Malvag.io

Your Systems Are Making Decisions on Bad Data. Every Single Day.


A CRM without a golden record is full of duplicates. An ERP mid-migration is throwing inconsistencies. A data warehouse with a failed consolidation job is quietly lying to everyone downstream.

Without the right logic, every automation built on top of that data fails.

Two years ago, this wasn’t a crisis — most of it was manual, or handled by batch jobs that ran at 2am and nobody watched.

But now there are agents. Autonomous, always-on, always-deciding. So when the data turns inconsistent: big problemz(!).

How does an agent reason through a contradiction it has no framework to handle? It doesn’t. It breaks.

There Is a Way Out

This week I read a formal logic paper that addresses exactly this problem — and does it in a way I find useful well outside academia.

The core idea is simple: evidence and truth are not the same thing.

Evidence can point in a direction without being definitive. That partial signal is still usable — even when contradictory evidence exists alongside it.

To prevent the system from collapsing under contradictory data, the researchers built a logic around what they call a “classicality stamp”: applied to a logical proposition, it marks that piece of information as reliable — safe to reason about with standard if-then-else logic.

Without that stamp, the system doesn’t crash. Instead, it manages the uncertainty, progressively reducing it until it can be resolved into a classical logical state.

The Algorithm That Always Terminates

The researchers also proved that there is always an algorithm that terminates with a “classical” answer: decidable, automatable.

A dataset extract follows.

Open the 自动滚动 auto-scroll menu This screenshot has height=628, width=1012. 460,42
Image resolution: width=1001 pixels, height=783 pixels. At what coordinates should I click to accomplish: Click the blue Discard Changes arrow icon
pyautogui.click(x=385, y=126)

Why does this matter to me, as someone running technology for marketing organisations?

Because we are building AI and automation systems on logical foundations that were never designed for the messy, fragmented, contradictory data that actually exists inside companies.

This work guarantees that people like me will be able to build automations on data that isn’t always clean — on sources that contradict each other — and still get a decision out the other end.

Everything eventually becomes decidable for an LLM. Now there’s formal logic to back that up.

The Strategic Move

If you are designing rule engines, knowledge graphs, or inference systems on enterprise data, read this Google DeepMind paper now: https://lnkd.in/dmvDzKqb

I’m not telling you to become a scholar of paraconsistent logic. I’m telling you that you can stop pretending your data is clean just to keep a batch job happy.

As soon as this theorem gets absorbed into the decision logic of LLMs, your tools will change — and they will handle most inconsistencies regardless of whether the underlying problem ever gets fixed.